---------- SELECTED PASSAGE ----------
Prior and likelihood sensitivity of posterior predictions (expected deaths due to COVID-19) for day 50 in Germany. Only the \(\kappa \) prior is power-scaled

6 Discussion

We have introduced an approach and corresponding workflow for prior and likelihood sensitivity analysis using power-scaling perturbations of the prior and likelihood. The proposed approach is computationally efficient and applicable to a wide range of models with minor changes to existing model code. This will allow automated prior sensitivity diagnostics for probabilistic programming languages such as Stan and PyMC, and higher-level interfaces like brms, rstanarm and bambi, and make the use of default priors safer as potential problems can be detected and warnings presented to users. The approach can also be used to identify which priors may need more careful specification. The use of PSIS and IWMM ensures that the approach is reliable while being computationally efficient. These properties were demonstrated in several simulated examples and case studies of real data, and our sensitivity analysis workflow easily fits into a larger Bayesian workflow involving model checking and model iteration.

Rather than fixing the power-scaling \(\alpha \) values, it could be possible to include the \(\alpha \) parameters in the model and place hyperpriors on them. However, this naturally complicates the model by adding additional levels of hierarchy. In addition, the question of sensitivity to the choice of hyperprior would then be raised, which may require further sensitivity analysis, or additional levels of hierarchy, the parameters of which become less and less informed by the data (Goel and DeGroot 1981). Instead, the power-scaling sensitivity approach can be seen as a controlled method for automatically comparing alternative priors, which are interpretable by the modeller.

We have demonstrated checking the presence of sensitivity based on the derivative of the cumulative Jensen–Shannon distance between the base and perturbed priors with respect to the power-scaling factor. While this is a useful diagnostic, power-scaling sensitivity analysis is a general approach with multiple valid variants. Future work could include further developing quantity-based sensitivity to identify meaningful changes in quantities and predictions with respect to power-scaling, and working towards automated guidance on safe model adjustment after sensitivity has been detected and diagnosed.
----------
> TASK REQUIREMENTS
Reproduce the passage on power-scaling sensitivity analysis word for word, starting with "We have demonstrated" and going on through "detected and diagnosed.".
---------- RECORD EXTRACTS ----------
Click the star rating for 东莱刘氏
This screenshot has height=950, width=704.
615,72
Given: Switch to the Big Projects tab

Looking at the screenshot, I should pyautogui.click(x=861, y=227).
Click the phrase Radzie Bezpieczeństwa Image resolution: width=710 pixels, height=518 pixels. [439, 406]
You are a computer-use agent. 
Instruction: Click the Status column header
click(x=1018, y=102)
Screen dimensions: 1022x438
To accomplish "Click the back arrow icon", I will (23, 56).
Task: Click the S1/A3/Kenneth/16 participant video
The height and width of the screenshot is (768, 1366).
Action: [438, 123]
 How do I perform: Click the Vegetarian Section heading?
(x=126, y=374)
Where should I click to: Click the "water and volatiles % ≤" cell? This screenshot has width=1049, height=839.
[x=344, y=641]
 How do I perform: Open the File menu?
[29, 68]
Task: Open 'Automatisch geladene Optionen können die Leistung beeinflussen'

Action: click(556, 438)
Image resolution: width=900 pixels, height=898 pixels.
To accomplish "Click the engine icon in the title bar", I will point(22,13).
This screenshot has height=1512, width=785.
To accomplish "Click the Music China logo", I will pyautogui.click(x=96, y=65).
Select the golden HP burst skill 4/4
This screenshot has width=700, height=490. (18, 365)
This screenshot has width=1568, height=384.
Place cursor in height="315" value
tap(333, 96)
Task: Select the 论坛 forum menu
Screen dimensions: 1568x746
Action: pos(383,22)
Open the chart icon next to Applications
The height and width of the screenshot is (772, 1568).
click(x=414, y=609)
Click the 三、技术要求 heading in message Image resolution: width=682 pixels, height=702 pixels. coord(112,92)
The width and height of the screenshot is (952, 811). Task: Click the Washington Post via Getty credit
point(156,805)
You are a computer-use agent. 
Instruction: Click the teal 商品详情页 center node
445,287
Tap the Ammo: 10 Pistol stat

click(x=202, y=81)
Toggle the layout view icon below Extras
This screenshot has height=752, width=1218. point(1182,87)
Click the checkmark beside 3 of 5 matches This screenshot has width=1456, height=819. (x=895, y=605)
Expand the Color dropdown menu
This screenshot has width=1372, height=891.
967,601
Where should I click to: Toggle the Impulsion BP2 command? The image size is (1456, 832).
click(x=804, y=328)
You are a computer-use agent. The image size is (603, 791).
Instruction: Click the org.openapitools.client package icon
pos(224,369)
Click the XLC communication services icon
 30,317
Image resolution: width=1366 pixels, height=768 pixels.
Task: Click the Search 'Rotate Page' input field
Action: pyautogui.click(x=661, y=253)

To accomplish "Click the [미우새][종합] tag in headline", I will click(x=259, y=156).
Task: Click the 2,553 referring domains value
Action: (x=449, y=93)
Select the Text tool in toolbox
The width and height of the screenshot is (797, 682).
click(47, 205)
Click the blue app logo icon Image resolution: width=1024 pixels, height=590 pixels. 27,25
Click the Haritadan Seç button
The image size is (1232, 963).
----------
> EXERCISE RESULT
We have demonstrated checking the presence of sensitivity based on the derivative of the cumulative Jensen–Shannon distance between the base and perturbed priors with respect to the power-scaling factor. While this is a useful diagnostic, power-scaling sensitivity analysis is a general approach with multiple valid variants. Future work could include further developing quantity-based sensitivity to identify meaningful changes in quantities and predictions with respect to power-scaling, and working towards automated guidance on safe model adjustment after sensitivity has been detected and diagnosed.